Google Reports Model Extraction Attacks on Gemini AI

Key Points

  • Google says commercially motivated actors tried to clone Gemini by prompting it over 100,000 times.
  • The activity is labeled “model extraction” and framed as intellectual‑property theft.
  • One session used multiple non‑English languages to gather responses for a cheaper copycat.
  • Google’s terms of service forbid extracting data from its AI models.
  • Past controversy involved Bard allegedly using ChatGPT data from ShareGPT.
  • Researcher Jacob Devlin warned this violated OpenAI’s terms and later joined OpenAI.
  • The industry term for training new models on existing outputs is “distillation.”
  • Distillation lets companies build LLMs without the billions of dollars spent on original training.
  • Google believes the attackers are private firms and researchers seeking competitive advantage.
  • The company declined to name any specific suspects.

Google Reports Model Extraction Attacks on Gemini AI

Background

Google released a quarterly self‑assessment that highlights emerging threats to its AI products. Central to the report is the claim that “commercially motivated” actors have attempted to duplicate the knowledge embedded in Google’s Gemini large language model (LLM) by simply prompting the chatbot. The assessment frames Google as both a victim of illicit activity and a defender of its intellectual property.

Recent Attack on Gemini

According to the report, one adversarial session prompted Gemini more than 100,000 times across a variety of non‑English languages. The purpose of the massive query volume was to collect the model’s responses, which the attackers could then use to train a cheaper, copycat version of Gemini. Google labels this behavior “model extraction” and characterizes it as intellectual‑property theft, even though the Gemini model itself was trained on publicly available internet material that was scraped without explicit permission.

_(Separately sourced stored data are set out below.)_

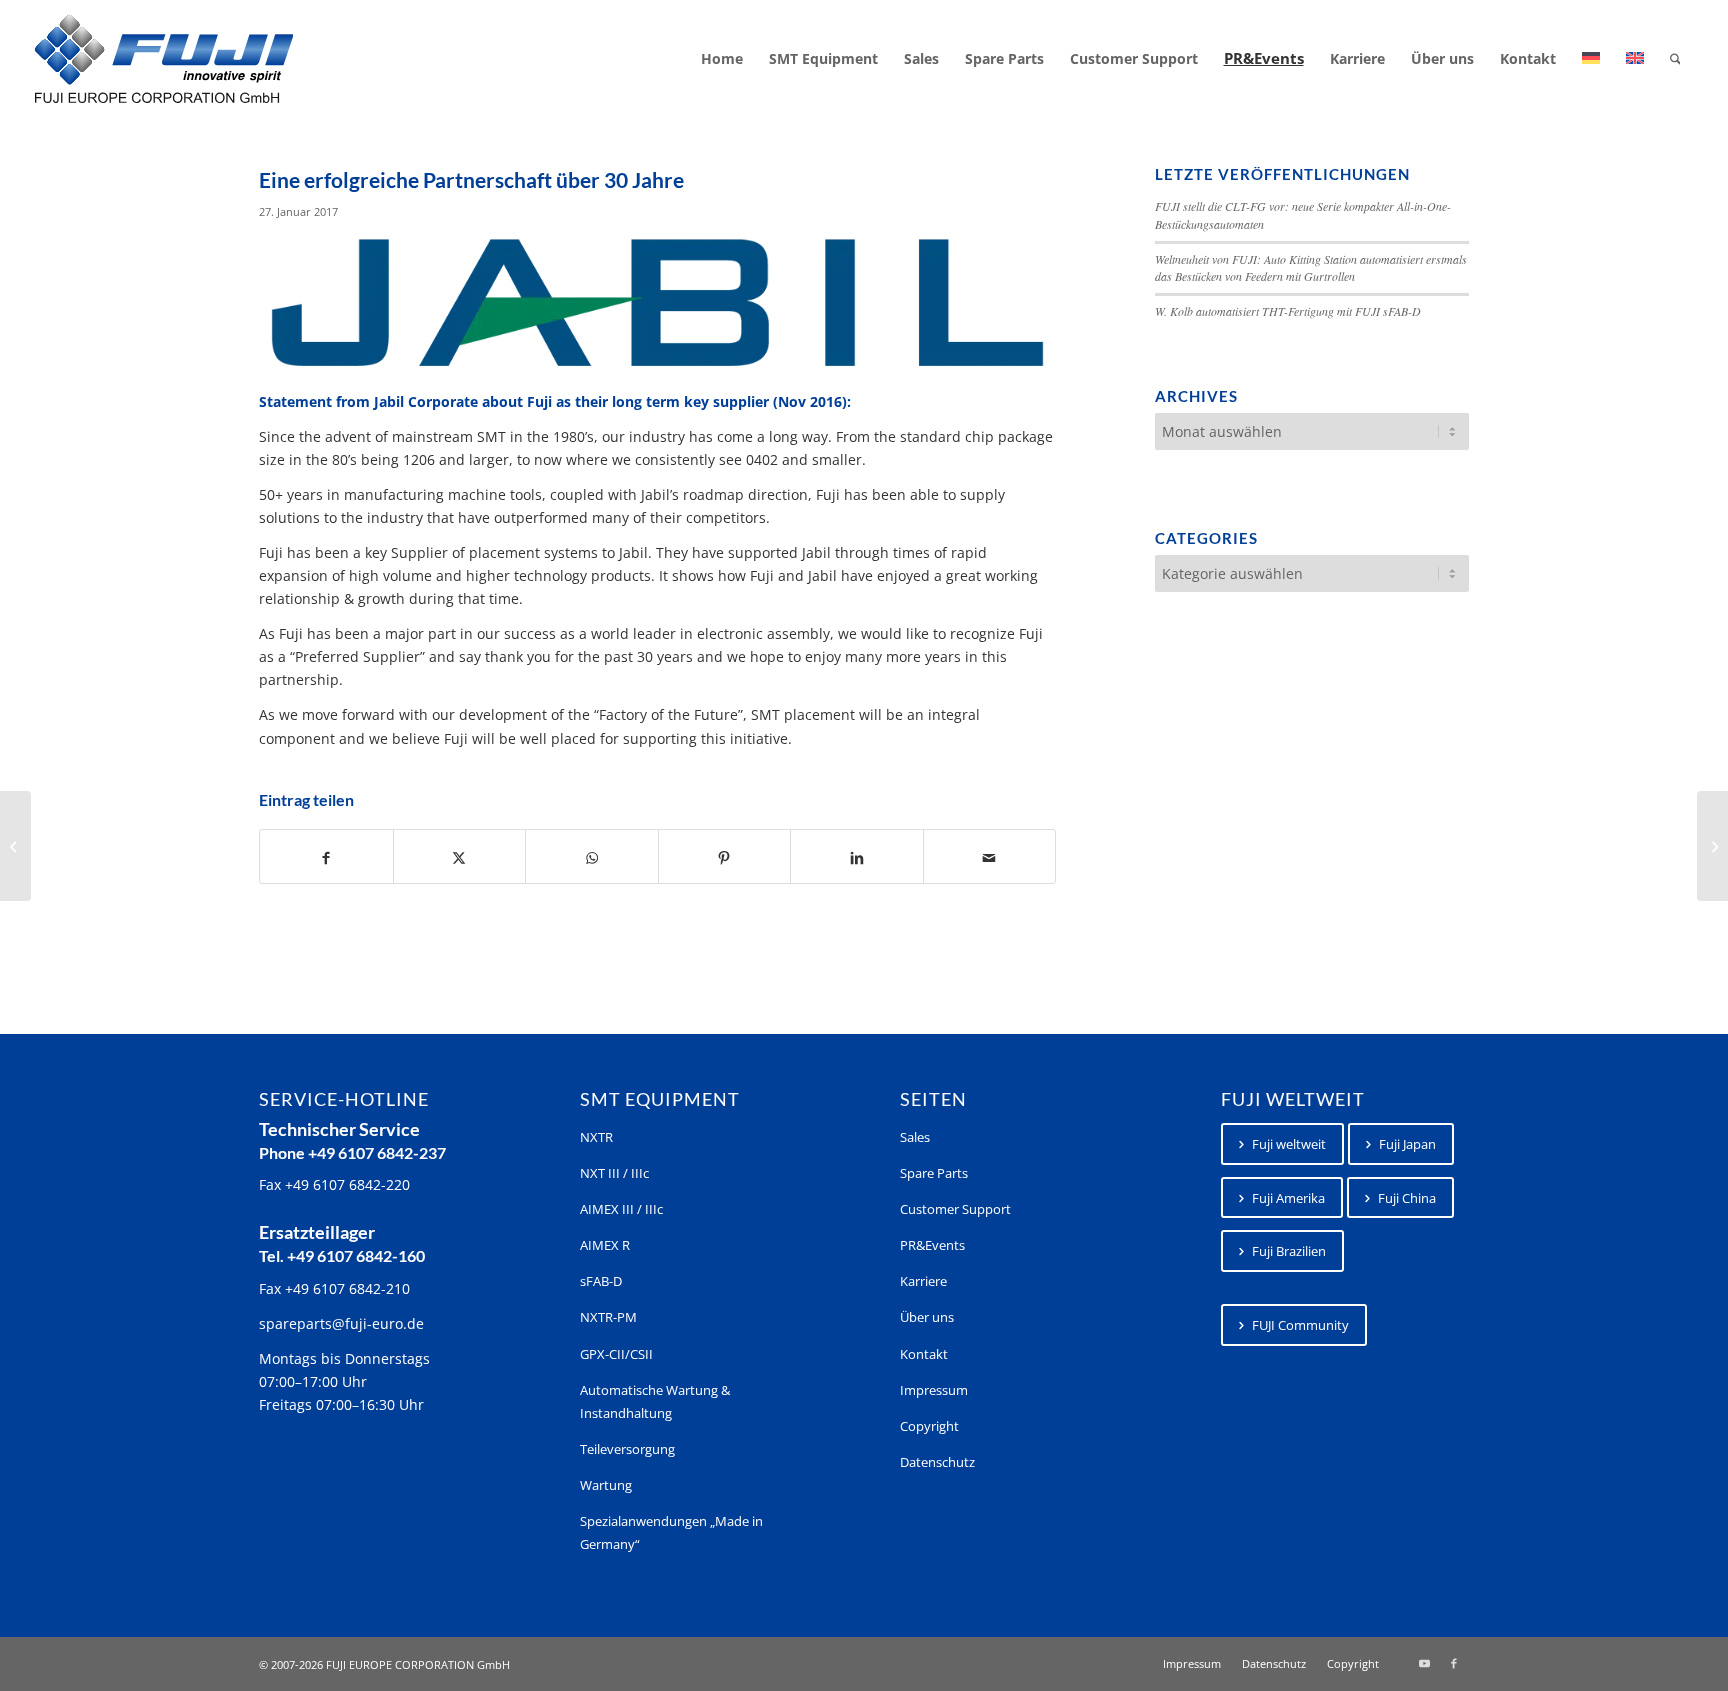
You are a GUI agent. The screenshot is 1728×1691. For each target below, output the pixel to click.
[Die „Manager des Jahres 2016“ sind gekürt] (15, 846)
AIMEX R (605, 1245)
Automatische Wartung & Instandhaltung (655, 1401)
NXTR (596, 1137)
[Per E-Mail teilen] (990, 856)
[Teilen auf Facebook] (326, 856)
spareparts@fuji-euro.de (341, 1323)
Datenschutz (937, 1462)
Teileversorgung (627, 1449)
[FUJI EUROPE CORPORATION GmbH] (164, 59)
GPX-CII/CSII (616, 1354)
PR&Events (932, 1245)
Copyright (929, 1426)
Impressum (934, 1390)
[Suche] (1675, 59)
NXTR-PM (608, 1317)
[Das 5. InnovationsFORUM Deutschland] (1712, 846)
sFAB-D (601, 1281)
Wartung (606, 1485)
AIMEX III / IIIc (621, 1209)
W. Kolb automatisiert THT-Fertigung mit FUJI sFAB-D (1288, 311)
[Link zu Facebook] (1454, 1663)
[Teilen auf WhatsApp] (592, 856)
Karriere (923, 1281)
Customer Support (955, 1209)
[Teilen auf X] (460, 856)
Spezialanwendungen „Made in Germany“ (671, 1532)
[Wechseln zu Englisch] (1635, 59)
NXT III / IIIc (614, 1173)
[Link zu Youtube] (1424, 1663)
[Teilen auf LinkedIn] (857, 856)
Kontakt (924, 1354)
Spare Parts (934, 1173)
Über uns (927, 1317)
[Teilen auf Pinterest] (725, 856)
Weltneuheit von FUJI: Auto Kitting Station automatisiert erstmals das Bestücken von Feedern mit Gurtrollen (1311, 268)
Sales (915, 1137)
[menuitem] (722, 59)
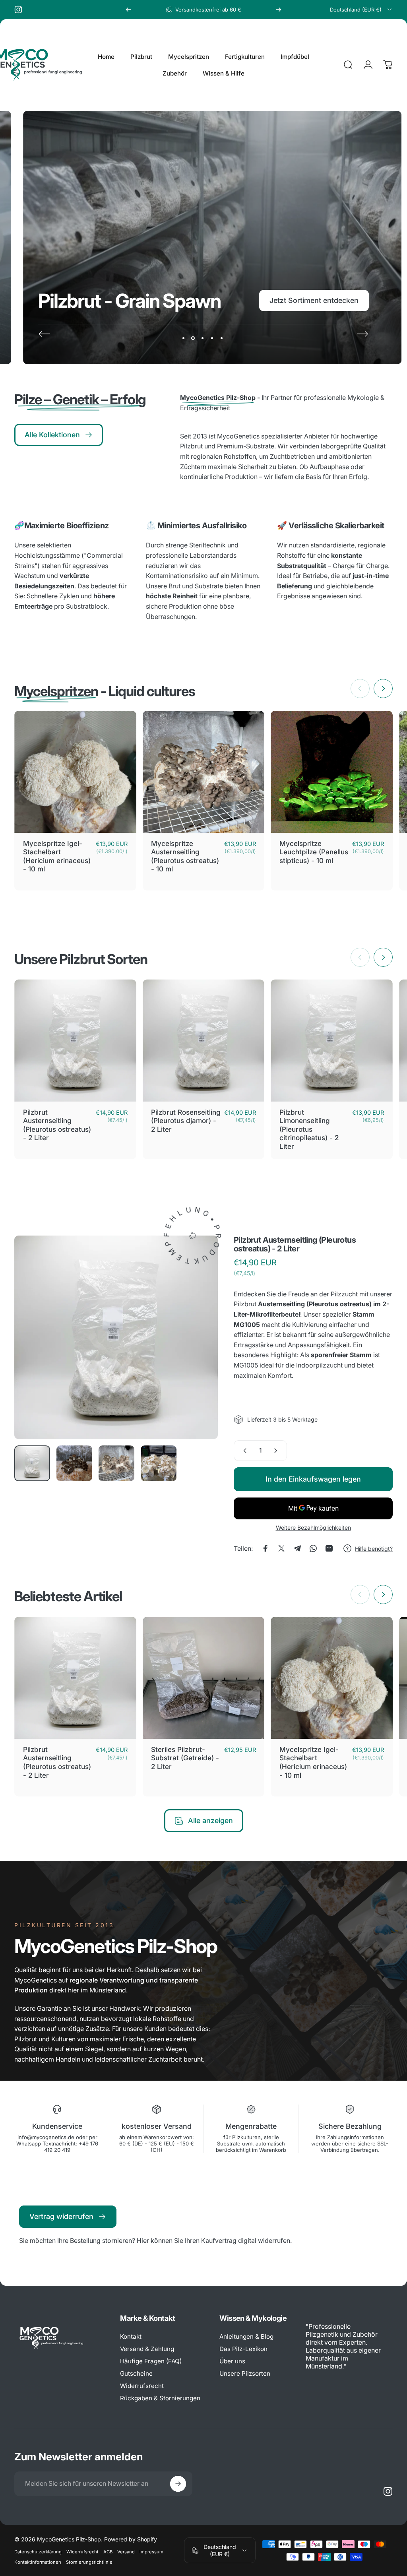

Industry Context and Prior Controversy

The practice of building a new model from the outputs of an existing one is widely known in the AI field as “distillation.” Distillation allows organizations to develop functional LLMs without the billions of dollars and years of research that companies like Google invest in original model training. The report notes that the attackers appear to be private companies and researchers seeking a competitive edge, and that the activity has been observed worldwide. Google declined to identify any specific suspects.

Google’s own history with model‑cloning tactics is referenced. In 2023, The Information reported that Google’s Bard team was accused of using ChatGPT outputs from ShareGPT—a public site where users post chatbot conversations—to help train its own chatbot. Senior Google AI researcher Jacob Devlin, creator of the influential BERT language model, warned leadership that this approach violated OpenAI’s terms of service. Devlin subsequently left Google to join OpenAI. While Google denied the allegation, internal sources indicated that the company stopped using the external data.

Google’s Policy and Response

Google’s terms of service explicitly forbid extracting data from its AI models in the manner described in the Gemini incident. The company’s self‑assessment serves both as a warning to potential attackers and as a public statement of its commitment to protecting its AI assets. By labeling the activity as theft, Google underscores the seriousness with which it views model extraction, even as it acknowledges that the original training data for Gemini was gathered without explicit permission.

Implications for the AI Landscape

The disclosed attack highlights a growing tension between open‑source AI research and commercial protection of proprietary models. As more organizations seek to leverage powerful LLMs without bearing the full cost of development, practices like distillation may become more common, raising legal and ethical questions about ownership of model‑generated knowledge. Google’s report suggests that the industry will continue to grapple with how to balance innovation, competition, and intellectual‑property rights in the rapidly evolving AI ecosystem.